(AlphaWeek) - The adoption of alternative investment products and strategies by wealth managers in the United States has been slower than their institutional counterparts. Reasons abound; cost, complexity, performance when compared to a traditional 60/40 portfolio to name a few.
Another is the sheer amount of paperwork involved. Chicago-based Third Wire Asset Management seeks to accelerate the adoption of some of the more liquid alternative investment products like hedge funds and managed futures strategies by smoothing the process.
“The process issue is two-fold” said Daniel Harms, CEO of Third Wire. “First, when an RIA makes the recommendation to a client that they should allocate to an alternatives product, their client is inundated with 100 pages of subscription documents, accredited investor questionnaires, fund formation documents, private placement memorandums, etc. The physical paperwork can be intimidating and regularly it just sends RIA clients running in the other direction. The other is that RIAs using alternatives will have had to manually input the NAV statement values into their performance reporting software. Which if you are utilizing alternatives across your book of business, is a job in itself, i.e., increased operating expenses and staff.”
Third Wire has solved for this issue, naturally, with technology. A partnership with IOI Capital and Markets, a technology company that has built a platform for issuance, management, and trading of private securities, manages the onboarding process. It’s twenty minutes from login to execution; at the reporting end, an API directly pipes the relevant data into whatever software system that the RIA uses.
“Streamlining the investment process and getting rid of the paperwork by way of digital documents, providing a solution to having your investment data be piped directly into a performance report platform - basically anything that can be done to make an RIA client’s investment process as painless & secure as possible will make RIA usage of alternative investments more & more commonplace in the independent investment advisory universe,” said Harms.
Another issue is the complexity and sheer choice available to investors looking to allocate to alternatives. There are thousands of hedge funds from which to choose, making the selection process as time consuming as the aforementioned paperwork. Additionally, individual investors have been exposed to a different risk due to the size of allocations they make.

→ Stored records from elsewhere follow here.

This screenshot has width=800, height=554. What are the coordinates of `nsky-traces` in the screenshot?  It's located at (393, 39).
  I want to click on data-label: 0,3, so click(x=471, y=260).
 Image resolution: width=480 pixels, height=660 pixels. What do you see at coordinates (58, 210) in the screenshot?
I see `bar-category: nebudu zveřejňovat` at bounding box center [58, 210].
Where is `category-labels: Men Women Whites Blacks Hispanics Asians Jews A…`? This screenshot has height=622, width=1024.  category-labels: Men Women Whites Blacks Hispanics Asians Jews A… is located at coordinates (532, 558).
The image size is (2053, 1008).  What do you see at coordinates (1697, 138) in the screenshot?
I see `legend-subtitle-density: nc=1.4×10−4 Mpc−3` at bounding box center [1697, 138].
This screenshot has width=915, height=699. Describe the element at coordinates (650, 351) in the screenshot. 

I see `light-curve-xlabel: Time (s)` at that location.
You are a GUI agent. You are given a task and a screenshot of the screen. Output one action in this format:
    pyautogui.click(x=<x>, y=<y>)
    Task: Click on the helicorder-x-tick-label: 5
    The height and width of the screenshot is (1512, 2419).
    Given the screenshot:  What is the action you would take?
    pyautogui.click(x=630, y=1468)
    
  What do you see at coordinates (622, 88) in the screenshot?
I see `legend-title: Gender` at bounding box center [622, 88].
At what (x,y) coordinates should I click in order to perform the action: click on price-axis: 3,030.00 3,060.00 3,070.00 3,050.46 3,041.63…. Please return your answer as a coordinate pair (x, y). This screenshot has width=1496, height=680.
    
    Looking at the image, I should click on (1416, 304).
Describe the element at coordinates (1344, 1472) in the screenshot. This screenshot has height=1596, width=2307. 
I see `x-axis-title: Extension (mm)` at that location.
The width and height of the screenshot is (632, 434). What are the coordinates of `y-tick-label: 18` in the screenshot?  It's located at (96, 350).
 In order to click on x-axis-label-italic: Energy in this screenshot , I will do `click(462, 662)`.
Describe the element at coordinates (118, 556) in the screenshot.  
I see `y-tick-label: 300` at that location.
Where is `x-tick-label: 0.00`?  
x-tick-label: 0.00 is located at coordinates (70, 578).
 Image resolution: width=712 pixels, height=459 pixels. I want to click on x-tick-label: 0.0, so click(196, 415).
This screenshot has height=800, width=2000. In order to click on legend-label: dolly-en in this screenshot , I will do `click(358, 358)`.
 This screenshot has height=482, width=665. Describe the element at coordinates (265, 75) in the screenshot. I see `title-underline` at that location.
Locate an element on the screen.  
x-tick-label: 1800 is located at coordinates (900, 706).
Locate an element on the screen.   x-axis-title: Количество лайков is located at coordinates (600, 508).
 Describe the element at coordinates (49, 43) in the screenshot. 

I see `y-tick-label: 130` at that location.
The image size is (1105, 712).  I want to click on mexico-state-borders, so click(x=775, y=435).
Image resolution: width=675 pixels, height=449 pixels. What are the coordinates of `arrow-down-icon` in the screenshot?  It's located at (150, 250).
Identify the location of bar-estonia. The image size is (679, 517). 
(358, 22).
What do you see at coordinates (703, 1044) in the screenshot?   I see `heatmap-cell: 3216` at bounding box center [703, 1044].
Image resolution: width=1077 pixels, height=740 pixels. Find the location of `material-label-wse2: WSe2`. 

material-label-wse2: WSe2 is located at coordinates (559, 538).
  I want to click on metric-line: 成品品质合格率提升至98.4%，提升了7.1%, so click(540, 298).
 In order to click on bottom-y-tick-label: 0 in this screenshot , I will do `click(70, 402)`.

“Constructing a properly diversified alternatives portfolio using individual managers traditionally also means a lot of minimum investment thresholds to clear, usually $1mm a pop. So, they’re restricted from adding actual diversification via multiple strategies to the traditional stock/bond mix, because if they’ve only got enough cash via the prescribed asset allocation to access one manager, they’re exposed to manager risk. That’s a lot riding on a single manager’s ability to operate independently and counteract the movement of a portfolio’s entire equity allocation,” said Harms.
Third Wire’s solution takes a multi-manager approach; Harms and his team have created five portfolios, each with different risk tolerances tied to industry standard buckets (i.e. conservative to aggressive), which reduces the paperwork and provides diversification.
“Third Wire’s model portfolios use a mix of 5-8 equity, fixed income and managed futures-based hedge strategies. That way, you get the diversifying effects alternatives are supposed to provide - uncorrelated return streams, lowered volatility, and increased risk-adjusted returns,” he said. “And we design based on statistics, research, and assessment of a manager to continue its strategy into the foreseeable future. Our choices are made based on TWAM’s in-house quantitative & qualitative analysis, along with how the strategies/managers have worked together & will work together to achieve the goals of our RIA clients.”
A large part of the day to day for Harms is an ‘education offensive’ – attempting to undo some of the pre-set views some of the RIAs that he speaks with have about alternatives, which include the view that alternatives and private equity go hand in hand, something that he feels strongly about.
“Generally, a knee-jerk reaction RIAs have to hearing the term ‘alternatives’ is to think private equity, multi-year illiquidity, heavy fees,” he said. “We try to explain that the alternative investment world is made up of so many more additional strategies to private equity - Relative Value, Long/Short, Systematic Trend-Following, Left-Tail/Risk Mitigating, Global Macro, Fixed Income Arbitrage, Currencies/FX, etc. Putting the correct strategies together can bolster an RIA’s client portfolios, and offset against future shocks to the public markets. You buy a basket of stocks to prevent any individual company from bringing down your performance, you should do the same with alternative investment strategies.”
Despite the challenges Harms alludes to here, he is seeing increased interest in alternative investment products from RIAs in the U.S. due to the current state of their client’s existing portfolios.
“RIAs are exploring their alternative investment options, and I think a lot of that is driven by their respective clients asking questions about what to do now. Fear is a great motivator and wanting to preserve the accumulation of wealth that has been created in the stock market's parabolic run-up the last few years is a high priority for their clients,” he said.
Harms has built Third Wire to help RIA clients achieve that goal.
“Most RIAs haven’t had access to the ‘alts’ space like the investing elite, institutional investors, and Wall Street shops have had for decades but we believe we have solved the barriers to entry for RIAs and their accredited investor clients. We’re trying to make alternative investments an ‘access class’, not just an asset class, for HNW accredited investors.”